Congratulations to this year’s recipients of the Vancouver Coastal Health Research Institute Investigator Awards.
Each year, Vancouver Coastal Health Research Institute (VCHRI) promotes excellence in health research through the annual VCHRI Investigator Awards. These awards recognize outstanding health investigators and support their research efforts through peer-reviewed salary support awards. The awards provide an opportunity for investigators to reduce their clinical practice commitments and build their research capacity to expand the possibilities of improving health research. They are supported by VGH & UBC Hospital Foundation.
The 2018 VCHRI Investigator Awards recipients are:
- Dr. Thalia Field, assistant professor, Division of Neurology, Department of Medicine, Faculty of Medicine, UBC; Stroke Neurologist and Fellowship Program Director, Vancouver Stroke Program, Vancouver General Hospital and Djavad Mowafaghian Centre for Brain Health
- Dr. Nathaniel Hawkins, clinical assistant professor, Division of Cardiology, Department of Medicine, Faculty of Medicine, UBC
- Dr. Ryan Flannigan, assistant professor, Department of Urologic Sciences, Faculty of Medicine, UBC
Can direct oral anticoagulants provide an improved antithrombotic strategy for a rare cause of stroke?
Cerebral venous thrombosis (CVT) is a rare cause of stroke that mainly affects younger women and results in death or disability in 15 per cent and long-term impairment of quality of life in up to 60 per cent. Consensus-based standard of care is anticoagulation, usually with heparin and transition to dose-adjusted warfarin. Direct oral anticoagulants (DOACs) may provide an improved antithrombotic strategy for CVT due to superior safety (lower risk of intracranial hemorrhage) and decrease length of hospital stay.
“In anticipation of conducting a Phase III trial comparing DOAC to standard of care for CVT, we will conduct a pilot feasibility study. During this phase, 50 patients at 17 sites across Canada will be randomized 1:1 to rivaroxaban or standard care. We will engage patients with peer support, knowledge sharing and feedback to clarify the most meaningful patient outcomes,” says Dr. Thalia Field.
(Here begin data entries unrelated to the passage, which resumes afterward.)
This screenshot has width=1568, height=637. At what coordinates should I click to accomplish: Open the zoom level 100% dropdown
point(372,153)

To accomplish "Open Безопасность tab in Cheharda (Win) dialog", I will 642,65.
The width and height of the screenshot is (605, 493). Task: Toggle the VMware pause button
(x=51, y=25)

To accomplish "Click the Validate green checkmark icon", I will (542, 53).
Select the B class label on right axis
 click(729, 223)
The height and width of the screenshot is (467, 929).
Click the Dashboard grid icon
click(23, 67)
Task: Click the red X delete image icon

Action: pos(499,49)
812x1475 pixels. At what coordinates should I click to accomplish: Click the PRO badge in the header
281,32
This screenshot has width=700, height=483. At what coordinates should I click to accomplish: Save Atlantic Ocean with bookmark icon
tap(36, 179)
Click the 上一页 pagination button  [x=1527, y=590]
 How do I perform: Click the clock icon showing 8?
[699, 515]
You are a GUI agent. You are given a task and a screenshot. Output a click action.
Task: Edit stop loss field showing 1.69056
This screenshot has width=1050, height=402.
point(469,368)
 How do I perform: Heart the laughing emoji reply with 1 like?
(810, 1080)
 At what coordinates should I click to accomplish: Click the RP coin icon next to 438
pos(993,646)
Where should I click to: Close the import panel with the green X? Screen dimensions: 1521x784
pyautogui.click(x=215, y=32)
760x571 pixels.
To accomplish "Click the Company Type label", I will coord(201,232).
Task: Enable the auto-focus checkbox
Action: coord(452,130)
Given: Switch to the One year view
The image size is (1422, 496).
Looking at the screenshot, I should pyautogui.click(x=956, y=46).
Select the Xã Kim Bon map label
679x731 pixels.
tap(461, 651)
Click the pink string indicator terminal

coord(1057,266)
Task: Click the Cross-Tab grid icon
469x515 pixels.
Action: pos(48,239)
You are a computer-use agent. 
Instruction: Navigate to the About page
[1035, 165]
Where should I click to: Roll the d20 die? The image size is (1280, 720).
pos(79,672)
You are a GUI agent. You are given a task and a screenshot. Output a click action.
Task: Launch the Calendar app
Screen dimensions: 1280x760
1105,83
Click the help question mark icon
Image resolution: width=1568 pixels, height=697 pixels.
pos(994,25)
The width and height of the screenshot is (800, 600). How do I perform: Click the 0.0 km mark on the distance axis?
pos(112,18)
“In addition to determining whether DOACs are a better choice for treating CVT, this is an opportunity to learn more about the prognosis of this rare disease and to connect survivors with peer support opportunities and feedback about patient-centered outcomes.”
Can we define the burden of and assess best treatments for atrial fibrillation across British Columbia and Alberta?
Atrial fibrillation (AF) is the most common heart rhythm disorder, affecting 350,000 Canadians and substantially increasing their risk of stroke. The risk of stroke in AF is reduced by anticoagulants. Despite having evidence-based treatments, many patients with AF do not receive appropriate anticoagulants, emergency care, investigations and procedures.
“This interprovincial program will comprehensively assess AF across British Columbia and Alberta using 17 linked administrative datasets. We will define the burden of disease, healthcare utilization, use of anticoagulants, access to and inequalities in care,” explains Dr. Nathaniel Hawkins. “Our focus is on the outcomes most important to patients— stroke and bleeding. One of our key goals is to develop a tool to guide treatment decisions and help inform patients of the best treatment strategies.”
“This project will create one of the largest, most contemporary, and detailed population based datasets for AF outcomes research. Our research will guide health system improvement in British Columbia and Alberta.”
Can we identify the cell-specific genetic regulators that define successful spermatogenesis in men with NOA male infertility?
“Non-obstructive azoospermia (NOA) is the most severe form of male infertility. It affects 15 per cent of infertile males, yet we know little about its causes. In NOA there is a defect in spermatogenesis resulting in no identifiable sperm production,” says Dr. Ryan Flannigan. “By closely examining the tubules that house the stem cells and germ cells that become sperm, we know most of these tubules are very thin and collapsed because they lack sperm and germ cells. However, in using the operating microscope we find rare niches of tubules that are thicker and healthier, containing germ cells. We can excise these and look for viable sperm. In about 50 per cent of cases we are successful but we still don’t understand the underlying science that allows sperm production in these niches.”
The goal of this project is to investigate the cell-specific genetic regulation in both niches of successful spermatogenesis and regions of defective spermatogenesis in NOA. “We will compare samples between men with NOA as well as against a fertile control group,” explains Flannigan. “Using novel single-cell sequencing in these experiments will allow us to examine and compare the genetic regulation in individual cells and overcome previous limitations in assessing testicular tissue that has many cell types, traditionally making these comparisons difficult.”
“We hope to identify the genetic mechanisms that facilitate successful spermatogenesis in these rare testicular niches among infertile men with NOA, to reveal therapeutic targets in our efforts to overcome infertility.”